Cá em casa, começou com arrumações que quando finalmente nos despedimos dos nossos hóspedes, era tarde de mais para pôr tudo em ordem. Fiel ao velho princípio de que basta despejar os cinzeiros e os copos e deixá-los com água, bem como o resto das louças, ficou para hoje a barrela geral. E depois, pela cidade deserta em busca de um café em flor. Nunca um café foi tão merecido quanto o que tomei numa providencial pastelaria aberta em dia feriado. Por uma vez sem exemplo nem tive saudades da minha esplanada aqui ao lado, tal a dose de gratidão que me assaltou ao ver um café aberto. É que o primeiro café da manhã tem de ser tomado em local apropriado, se possível em Paris (e, se mais possível, diante do jardim do Luxemburgo, pedir não custa. Sonhar também não, pelo que, já agora, à falta de Proust que era um noctívago, gostaria de reencontrar Umberto Eco com quem, uma vez inesquecível, partilhei mesa e conversa numa esplanada da place de Saint Sulpice. O homem falou de coisas espantosas mas o que mais me enterneceu foi quando derivámos para Verne, Salgari e Dumas e ele me informou que as casas de d’Artagnan, Athos e Porthos eram mesmo ali a dois passos. "E Aramis?", perguntei-lhe. "Não sei", respondeu. "Mas como ele era tão cheio de mistérios é provável que Dumas tenha feito de propósito ao não dizer onde é que morava", arrisquei eu. "Por que não?", retorquiu-me. E ficámos um longo minuto a meditar nesse magno problema literário que ainda não foi tema de nenhuma tese universitária sobre Dumas, “Aramis ou a parte escondida de Dumas, enquanto revolucionário garibaldino com saudades do passado”. Ora aqui está uma bela hipótese de trabalho para 2010. Aproveitem, leitoras e leitores com falta de imaginação.
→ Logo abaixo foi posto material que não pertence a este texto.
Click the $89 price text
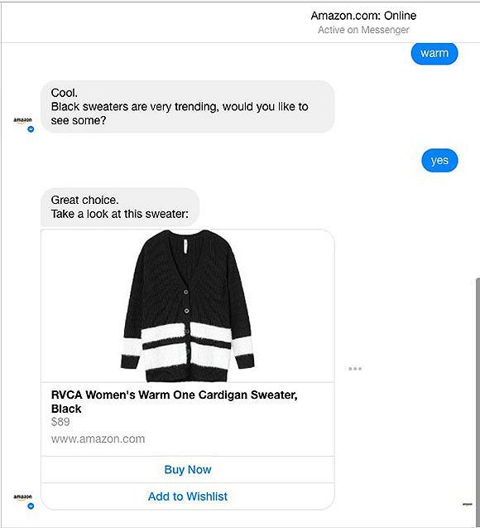Viewport: 480px width, 528px height. coord(60,422)
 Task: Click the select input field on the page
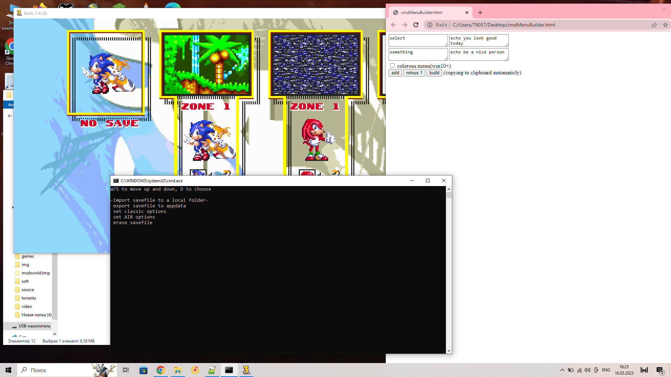[418, 40]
Como as coisas estão ainda vos doutoram numa dessas universidades onde se faz exame ao domingo.

E tenham bom ano......

 

Vai esta para muitos e excelentes amigos mas permitam-me que destaque dois destinatários: a Zé Albarran e o Rui Ferrão Lucas. Uma por que teve o atrevimento de pensar que ao meio dia eu ainda dormiria e outro por que queria um post com cheiro de caril. Ele que venha até cá e eu faço-lhe o caril..., ora essa!
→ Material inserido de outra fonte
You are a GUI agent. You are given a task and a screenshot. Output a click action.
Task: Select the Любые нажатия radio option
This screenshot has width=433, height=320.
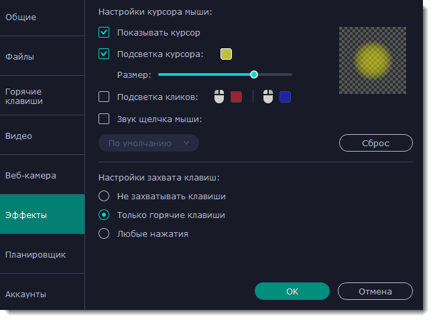click(x=104, y=234)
a gravura: place de Saint Sulpice e o café que resta. O outro mais ao fundo e á direita de quem vê a fotografia foi comprado e substituído por  uma loja de carteiras caríssima. À direita e ao fundo a rue du Vieux Colombier, onde Porthos morava. Athos e d'Artagnan moravam respectivamente nas ruas Servandoni e Ferou. Esta última sai da praça mesmo em frente ao café e a outra é uma paralela dela um pouco mais á esquerda. Ou seja, fossem os mosqueteiros vivos e este café seria um ponto ideal de encontro, sobretudo por que nele passam, continuamente montes de jeunes filles en fleur.